Wafa Telecom
- Native name: وفا تيليكوم
- Founded: 2017
- Defunct: December 2024
- Headquarters: Abd Al-Rahman Shahbander Street, Damascus
- Area served: Syria
- Key people: Ghassan Saba (CEO)
- Products: Mobile network operator, GSM, 3G, 4G / LTE, 5G
- Services: Telecommunications & Data
- Website: wafa-telecom.com/en/

= Wafa Telecom =

Third mobile operator in Syria

Wafa Telecom (وفا تيليكوم) was the third mobile operator in Syria. The other two being Syriatel and MTN Syria.

It was granted the exclusive rights to operate 5G in Syria. They performed the first test of the technology in 2023. The company planned to build 750 radio stations by the start of 2023. They aimed to acquire 1.5 million users in three years and cover 80% of Syria in 5 years and 90% of it in 10 years.

Its ownership had links to Iran's Revolutionary Guard.

== History ==
Wafa was established in 2017. On February 21, 2022, Syria's telecommunications authority granted the company a mobile license. It is the third company in Syria to get that license.

In December 2024, the company closed after the fall of the Assad regime.

== Ownership ==
Two senior businessmen told Reuters that "Influential businessmen with close ties to government officials are key investors in the company". Other various local sources also reported that company is directly linked with the presidential palace.

=== Iranian links ===
An investigation between Organized Crime and Corruption Reporting Project (OOCRP) and the Observatory of Political and Economic Networks revealed a hidden link between the company and Iran Revolutionary Guard. Arabian Business Company (ABC), which owns 52% of Wafa Telecom, is itself owned by a Malaysian company called Tioman Golden Treasure. This Malaysian company is owned by Iranian Azim Monzavi which is sanctioned by the U.S which described him as "An IRGC official who facilitates oil sales".

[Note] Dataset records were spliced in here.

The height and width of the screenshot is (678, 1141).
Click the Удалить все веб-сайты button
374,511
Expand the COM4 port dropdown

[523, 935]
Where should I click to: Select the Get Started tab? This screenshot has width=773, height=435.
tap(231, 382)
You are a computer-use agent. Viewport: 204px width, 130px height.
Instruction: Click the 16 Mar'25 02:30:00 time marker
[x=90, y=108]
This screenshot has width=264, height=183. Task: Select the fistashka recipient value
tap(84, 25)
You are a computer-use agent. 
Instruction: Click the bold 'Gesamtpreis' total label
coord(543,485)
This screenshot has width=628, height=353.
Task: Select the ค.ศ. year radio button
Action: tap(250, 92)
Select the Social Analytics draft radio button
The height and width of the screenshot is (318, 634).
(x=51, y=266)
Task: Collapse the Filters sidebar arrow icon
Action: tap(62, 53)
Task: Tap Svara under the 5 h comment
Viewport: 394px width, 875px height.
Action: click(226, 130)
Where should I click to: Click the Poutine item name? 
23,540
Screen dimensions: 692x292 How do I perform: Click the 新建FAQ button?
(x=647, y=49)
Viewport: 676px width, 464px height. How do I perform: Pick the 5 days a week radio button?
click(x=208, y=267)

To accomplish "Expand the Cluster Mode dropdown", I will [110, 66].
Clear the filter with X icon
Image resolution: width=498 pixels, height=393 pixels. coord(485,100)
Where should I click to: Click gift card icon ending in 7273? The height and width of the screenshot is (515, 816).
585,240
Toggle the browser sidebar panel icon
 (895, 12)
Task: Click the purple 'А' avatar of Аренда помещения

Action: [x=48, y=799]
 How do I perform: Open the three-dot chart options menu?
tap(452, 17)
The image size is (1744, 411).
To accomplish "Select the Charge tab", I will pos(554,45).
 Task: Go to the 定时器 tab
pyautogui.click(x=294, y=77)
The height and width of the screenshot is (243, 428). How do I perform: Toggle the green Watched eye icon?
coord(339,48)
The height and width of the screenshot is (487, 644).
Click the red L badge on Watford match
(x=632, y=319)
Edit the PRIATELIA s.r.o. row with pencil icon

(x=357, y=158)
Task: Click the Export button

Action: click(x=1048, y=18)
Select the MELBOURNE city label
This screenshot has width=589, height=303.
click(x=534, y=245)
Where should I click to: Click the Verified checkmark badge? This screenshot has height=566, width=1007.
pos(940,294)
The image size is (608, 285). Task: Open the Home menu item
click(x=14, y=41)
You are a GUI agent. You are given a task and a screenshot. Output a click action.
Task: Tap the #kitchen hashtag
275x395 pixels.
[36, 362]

While Iran has not officially acknowledged ownership of Wafa, it signed a contract for cooperation in communication (a mobile network operator) with Syria in 2017. The head of the joint commission for economic cooperation between Iran and Syria mentioned in 2023 that Iran is launching a mobile operator in Syria soon. But didn't confirm whether it is Wafa or another company.